[TagCommons-WG] mechanisms for sharing tag data

Wed Mar 7 13:25:41 PST 2007

First - I think we should have a shared conceptualization, that can then 
be *implemented* in both conformant APIs and data-interchange languages.

The question is - what's the "conceptualization" - and let's make it, as 
Tom put it, with zero semantical committment to any particular methodology 
such as databases, APIs, RDF, etc. Let's just go through the use-cases and 
get the list of properties and their values needed.

Then I'd like to see a list of common APIs/RDF vocabs/etc. from people 
like Marja, Nitin, and Richard - and then do a quick check-box "yes, no, 
or maybe" to see if the implement each of these properties. I'd do this in 
a simple HTML table on a wiki - Tom, do we have a TagCommons Wiki?

Then, once we have the list of properties down, it should be relatively 
easy to move this down to some concrete API specs and RDF | XML formats.

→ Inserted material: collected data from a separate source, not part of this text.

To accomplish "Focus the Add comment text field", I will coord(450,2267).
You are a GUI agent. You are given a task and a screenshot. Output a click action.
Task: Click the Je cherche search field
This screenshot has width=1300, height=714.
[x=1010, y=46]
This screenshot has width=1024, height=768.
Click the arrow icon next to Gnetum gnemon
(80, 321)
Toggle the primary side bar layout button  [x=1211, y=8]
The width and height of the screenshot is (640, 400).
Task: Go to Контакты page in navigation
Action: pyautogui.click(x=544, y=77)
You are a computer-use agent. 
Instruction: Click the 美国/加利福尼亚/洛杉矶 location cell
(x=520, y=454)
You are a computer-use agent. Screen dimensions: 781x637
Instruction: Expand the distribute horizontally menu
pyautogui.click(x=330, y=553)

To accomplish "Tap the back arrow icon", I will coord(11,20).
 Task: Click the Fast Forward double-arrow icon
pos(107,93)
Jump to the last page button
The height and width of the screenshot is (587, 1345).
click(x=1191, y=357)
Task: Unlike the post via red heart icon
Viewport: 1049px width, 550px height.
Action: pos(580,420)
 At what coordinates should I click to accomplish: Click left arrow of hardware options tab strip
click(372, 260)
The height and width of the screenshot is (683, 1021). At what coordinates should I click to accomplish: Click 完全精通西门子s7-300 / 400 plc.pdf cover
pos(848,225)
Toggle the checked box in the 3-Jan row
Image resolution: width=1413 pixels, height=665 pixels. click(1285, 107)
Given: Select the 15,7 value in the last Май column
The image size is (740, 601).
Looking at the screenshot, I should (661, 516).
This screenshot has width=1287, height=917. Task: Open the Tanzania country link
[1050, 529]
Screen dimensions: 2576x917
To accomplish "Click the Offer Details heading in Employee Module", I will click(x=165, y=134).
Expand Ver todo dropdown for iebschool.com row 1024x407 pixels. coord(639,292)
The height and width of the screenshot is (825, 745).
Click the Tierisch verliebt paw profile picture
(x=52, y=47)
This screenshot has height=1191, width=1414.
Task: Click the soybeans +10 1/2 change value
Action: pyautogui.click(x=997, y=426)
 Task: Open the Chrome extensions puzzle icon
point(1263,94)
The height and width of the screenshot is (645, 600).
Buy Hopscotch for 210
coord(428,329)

I imagine that, to be honeset, we'll probably end up with at least one API 
spec and then three different data-serializations (JSON, XML, RDF) with 
converters between the data-serializations. That's fine with me - as long 
as the API is well-documented so it's guaranteed to give you the same data 
in that would be in the dataformat, and you can round-trip between 
whatever data--serilization formats we use, we'll be doing great.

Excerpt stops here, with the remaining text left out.